Collected data:
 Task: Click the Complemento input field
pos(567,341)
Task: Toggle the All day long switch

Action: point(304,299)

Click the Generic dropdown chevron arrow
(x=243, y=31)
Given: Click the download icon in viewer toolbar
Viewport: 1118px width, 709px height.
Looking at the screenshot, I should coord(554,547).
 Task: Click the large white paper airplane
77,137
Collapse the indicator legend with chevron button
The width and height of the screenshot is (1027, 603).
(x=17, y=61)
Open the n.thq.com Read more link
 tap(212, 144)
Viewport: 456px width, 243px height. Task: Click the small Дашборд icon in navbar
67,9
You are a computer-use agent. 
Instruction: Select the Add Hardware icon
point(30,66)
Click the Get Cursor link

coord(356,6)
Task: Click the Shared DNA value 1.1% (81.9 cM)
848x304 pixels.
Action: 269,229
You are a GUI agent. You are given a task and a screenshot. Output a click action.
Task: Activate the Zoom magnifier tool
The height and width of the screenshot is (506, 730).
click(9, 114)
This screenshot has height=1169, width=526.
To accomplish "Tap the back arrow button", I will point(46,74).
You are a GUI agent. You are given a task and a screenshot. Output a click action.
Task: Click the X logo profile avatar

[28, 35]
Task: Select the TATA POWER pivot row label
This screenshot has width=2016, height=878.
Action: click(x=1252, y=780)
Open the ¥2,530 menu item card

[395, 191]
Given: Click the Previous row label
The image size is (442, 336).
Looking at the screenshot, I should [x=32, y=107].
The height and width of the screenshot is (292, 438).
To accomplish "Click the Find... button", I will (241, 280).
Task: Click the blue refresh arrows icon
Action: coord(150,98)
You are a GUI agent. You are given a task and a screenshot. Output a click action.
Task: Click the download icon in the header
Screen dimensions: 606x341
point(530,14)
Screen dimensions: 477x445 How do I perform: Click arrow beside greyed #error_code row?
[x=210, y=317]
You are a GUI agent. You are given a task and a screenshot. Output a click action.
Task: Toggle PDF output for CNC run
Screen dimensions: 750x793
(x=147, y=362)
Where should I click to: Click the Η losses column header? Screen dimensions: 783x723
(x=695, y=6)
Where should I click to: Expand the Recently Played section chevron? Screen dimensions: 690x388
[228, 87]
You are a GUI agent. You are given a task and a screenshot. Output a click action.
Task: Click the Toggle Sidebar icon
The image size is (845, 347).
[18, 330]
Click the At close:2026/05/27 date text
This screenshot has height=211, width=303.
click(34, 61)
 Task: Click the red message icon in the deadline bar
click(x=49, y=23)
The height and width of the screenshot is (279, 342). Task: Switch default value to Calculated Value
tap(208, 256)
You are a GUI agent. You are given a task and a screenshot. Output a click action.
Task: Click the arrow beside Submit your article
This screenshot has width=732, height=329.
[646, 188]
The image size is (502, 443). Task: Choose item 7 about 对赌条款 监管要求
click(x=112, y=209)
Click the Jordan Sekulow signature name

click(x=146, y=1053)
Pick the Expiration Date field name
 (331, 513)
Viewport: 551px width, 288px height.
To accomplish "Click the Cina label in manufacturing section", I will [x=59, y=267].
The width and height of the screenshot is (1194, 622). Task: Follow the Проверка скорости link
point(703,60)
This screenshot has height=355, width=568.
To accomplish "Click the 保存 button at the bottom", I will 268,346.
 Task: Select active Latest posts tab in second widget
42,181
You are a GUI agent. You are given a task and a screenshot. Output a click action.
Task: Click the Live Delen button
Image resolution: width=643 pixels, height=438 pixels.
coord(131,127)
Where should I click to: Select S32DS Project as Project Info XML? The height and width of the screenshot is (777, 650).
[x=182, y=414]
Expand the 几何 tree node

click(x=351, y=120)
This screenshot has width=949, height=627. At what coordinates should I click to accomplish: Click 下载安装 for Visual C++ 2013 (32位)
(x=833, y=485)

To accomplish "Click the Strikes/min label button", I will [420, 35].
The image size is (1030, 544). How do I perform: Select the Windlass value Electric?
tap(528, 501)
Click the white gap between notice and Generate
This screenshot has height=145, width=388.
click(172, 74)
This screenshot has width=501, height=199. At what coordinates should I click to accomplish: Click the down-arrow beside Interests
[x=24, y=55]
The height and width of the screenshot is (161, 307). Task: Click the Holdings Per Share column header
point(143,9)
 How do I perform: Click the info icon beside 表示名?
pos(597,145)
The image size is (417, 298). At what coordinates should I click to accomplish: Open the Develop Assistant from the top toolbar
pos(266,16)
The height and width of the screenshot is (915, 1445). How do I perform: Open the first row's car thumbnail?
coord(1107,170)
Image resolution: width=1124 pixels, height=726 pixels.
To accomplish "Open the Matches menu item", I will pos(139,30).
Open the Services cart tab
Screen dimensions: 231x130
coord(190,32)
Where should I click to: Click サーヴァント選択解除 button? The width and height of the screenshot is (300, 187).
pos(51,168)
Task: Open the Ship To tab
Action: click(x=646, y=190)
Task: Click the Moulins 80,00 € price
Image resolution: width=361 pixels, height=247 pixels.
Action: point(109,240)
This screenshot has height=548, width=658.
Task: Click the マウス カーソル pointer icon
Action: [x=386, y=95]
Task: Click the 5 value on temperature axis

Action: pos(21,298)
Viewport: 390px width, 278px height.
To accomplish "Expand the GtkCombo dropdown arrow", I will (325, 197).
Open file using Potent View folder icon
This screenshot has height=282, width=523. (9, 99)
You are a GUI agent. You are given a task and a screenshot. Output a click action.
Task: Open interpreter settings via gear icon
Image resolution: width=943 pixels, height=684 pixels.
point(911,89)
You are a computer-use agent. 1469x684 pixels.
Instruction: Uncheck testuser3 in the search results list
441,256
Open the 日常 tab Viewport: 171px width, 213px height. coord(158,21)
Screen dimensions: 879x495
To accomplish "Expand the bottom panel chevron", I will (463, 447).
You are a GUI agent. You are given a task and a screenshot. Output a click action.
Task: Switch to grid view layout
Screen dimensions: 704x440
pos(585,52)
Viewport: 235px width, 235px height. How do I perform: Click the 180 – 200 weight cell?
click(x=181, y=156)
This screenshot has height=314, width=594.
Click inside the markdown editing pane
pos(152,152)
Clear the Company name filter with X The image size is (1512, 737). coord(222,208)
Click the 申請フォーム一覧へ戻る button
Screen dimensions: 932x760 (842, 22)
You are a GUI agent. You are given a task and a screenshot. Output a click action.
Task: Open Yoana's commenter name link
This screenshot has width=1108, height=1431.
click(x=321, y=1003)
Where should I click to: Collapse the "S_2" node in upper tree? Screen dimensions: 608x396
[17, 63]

• **PROBLEM**
Every entry should be output again exactly as written.

• **RESULT OF THIS EXERCISE**
 Task: Click the Complemento input field
pos(567,341)
Task: Toggle the All day long switch

Action: point(304,299)

Click the Generic dropdown chevron arrow
(x=243, y=31)
Given: Click the download icon in viewer toolbar
Viewport: 1118px width, 709px height.
Looking at the screenshot, I should coord(554,547).
 Task: Click the large white paper airplane
77,137
Collapse the indicator legend with chevron button
The width and height of the screenshot is (1027, 603).
(x=17, y=61)
Open the n.thq.com Read more link
 tap(212, 144)
Viewport: 456px width, 243px height. Task: Click the small Дашборд icon in navbar
67,9
You are a computer-use agent. 
Instruction: Select the Add Hardware icon
point(30,66)
Click the Get Cursor link

coord(356,6)
Task: Click the Shared DNA value 1.1% (81.9 cM)
848x304 pixels.
Action: 269,229
You are a GUI agent. You are given a task and a screenshot. Output a click action.
Task: Activate the Zoom magnifier tool
The height and width of the screenshot is (506, 730).
click(9, 114)
This screenshot has height=1169, width=526.
To accomplish "Tap the back arrow button", I will point(46,74).
You are a GUI agent. You are given a task and a screenshot. Output a click action.
Task: Click the X logo profile avatar

[28, 35]
Task: Select the TATA POWER pivot row label
This screenshot has width=2016, height=878.
Action: click(x=1252, y=780)
Open the ¥2,530 menu item card

[395, 191]
Given: Click the Previous row label
The image size is (442, 336).
Looking at the screenshot, I should [x=32, y=107].
The height and width of the screenshot is (292, 438).
To accomplish "Click the Find... button", I will (241, 280).
Task: Click the blue refresh arrows icon
Action: coord(150,98)
You are a GUI agent. You are given a task and a screenshot. Output a click action.
Task: Click the download icon in the header
Screen dimensions: 606x341
point(530,14)
Screen dimensions: 477x445 How do I perform: Click arrow beside greyed #error_code row?
[x=210, y=317]
You are a GUI agent. You are given a task and a screenshot. Output a click action.
Task: Toggle PDF output for CNC run
Screen dimensions: 750x793
(x=147, y=362)
Where should I click to: Click the Η losses column header? Screen dimensions: 783x723
(x=695, y=6)
Where should I click to: Expand the Recently Played section chevron? Screen dimensions: 690x388
[228, 87]
You are a GUI agent. You are given a task and a screenshot. Output a click action.
Task: Click the Toggle Sidebar icon
The image size is (845, 347).
[18, 330]
Click the At close:2026/05/27 date text
This screenshot has height=211, width=303.
click(34, 61)
 Task: Click the red message icon in the deadline bar
click(x=49, y=23)
The height and width of the screenshot is (279, 342). Task: Switch default value to Calculated Value
tap(208, 256)
You are a GUI agent. You are given a task and a screenshot. Output a click action.
Task: Click the arrow beside Submit your article
This screenshot has width=732, height=329.
[646, 188]
The image size is (502, 443). Task: Choose item 7 about 对赌条款 监管要求
click(x=112, y=209)
Click the Jordan Sekulow signature name

click(x=146, y=1053)
Pick the Expiration Date field name
 (331, 513)
Viewport: 551px width, 288px height.
To accomplish "Click the Cina label in manufacturing section", I will [x=59, y=267].
The width and height of the screenshot is (1194, 622). Task: Follow the Проверка скорости link
point(703,60)
This screenshot has height=355, width=568.
To accomplish "Click the 保存 button at the bottom", I will 268,346.
 Task: Select active Latest posts tab in second widget
42,181
You are a GUI agent. You are given a task and a screenshot. Output a click action.
Task: Click the Live Delen button
Image resolution: width=643 pixels, height=438 pixels.
coord(131,127)
Where should I click to: Select S32DS Project as Project Info XML? The height and width of the screenshot is (777, 650).
[x=182, y=414]
Expand the 几何 tree node

click(x=351, y=120)
This screenshot has width=949, height=627. At what coordinates should I click to accomplish: Click 下载安装 for Visual C++ 2013 (32位)
(x=833, y=485)

To accomplish "Click the Strikes/min label button", I will [420, 35].
The image size is (1030, 544). How do I perform: Select the Windlass value Electric?
tap(528, 501)
Click the white gap between notice and Generate
This screenshot has height=145, width=388.
click(172, 74)
This screenshot has width=501, height=199. At what coordinates should I click to accomplish: Click the down-arrow beside Interests
[x=24, y=55]
The height and width of the screenshot is (161, 307). Task: Click the Holdings Per Share column header
point(143,9)
 How do I perform: Click the info icon beside 表示名?
pos(597,145)
The image size is (417, 298). At what coordinates should I click to accomplish: Open the Develop Assistant from the top toolbar
pos(266,16)
The height and width of the screenshot is (915, 1445). How do I perform: Open the first row's car thumbnail?
coord(1107,170)
Image resolution: width=1124 pixels, height=726 pixels.
To accomplish "Open the Matches menu item", I will pos(139,30).
Open the Services cart tab
Screen dimensions: 231x130
coord(190,32)
Where should I click to: Click サーヴァント選択解除 button? The width and height of the screenshot is (300, 187).
pos(51,168)
Task: Open the Ship To tab
Action: click(x=646, y=190)
Task: Click the Moulins 80,00 € price
Image resolution: width=361 pixels, height=247 pixels.
Action: point(109,240)
This screenshot has height=548, width=658.
Task: Click the マウス カーソル pointer icon
Action: [x=386, y=95]
Task: Click the 5 value on temperature axis

Action: pos(21,298)
Viewport: 390px width, 278px height.
To accomplish "Expand the GtkCombo dropdown arrow", I will (325, 197).
Open file using Potent View folder icon
This screenshot has height=282, width=523. (9, 99)
You are a GUI agent. You are given a task and a screenshot. Output a click action.
Task: Open interpreter settings via gear icon
Image resolution: width=943 pixels, height=684 pixels.
point(911,89)
You are a computer-use agent. 1469x684 pixels.
Instruction: Uncheck testuser3 in the search results list
441,256
Open the 日常 tab Viewport: 171px width, 213px height. coord(158,21)
Screen dimensions: 879x495
To accomplish "Expand the bottom panel chevron", I will (463, 447).
You are a GUI agent. You are given a task and a screenshot. Output a click action.
Task: Switch to grid view layout
Screen dimensions: 704x440
pos(585,52)
Viewport: 235px width, 235px height. How do I perform: Click the 180 – 200 weight cell?
click(x=181, y=156)
This screenshot has height=314, width=594.
Click inside the markdown editing pane
pos(152,152)
Clear the Company name filter with X The image size is (1512, 737). coord(222,208)
Click the 申請フォーム一覧へ戻る button
Screen dimensions: 932x760 (842, 22)
You are a GUI agent. You are given a task and a screenshot. Output a click action.
Task: Open Yoana's commenter name link
This screenshot has width=1108, height=1431.
click(x=321, y=1003)
Where should I click to: Collapse the "S_2" node in upper tree? Screen dimensions: 608x396
[17, 63]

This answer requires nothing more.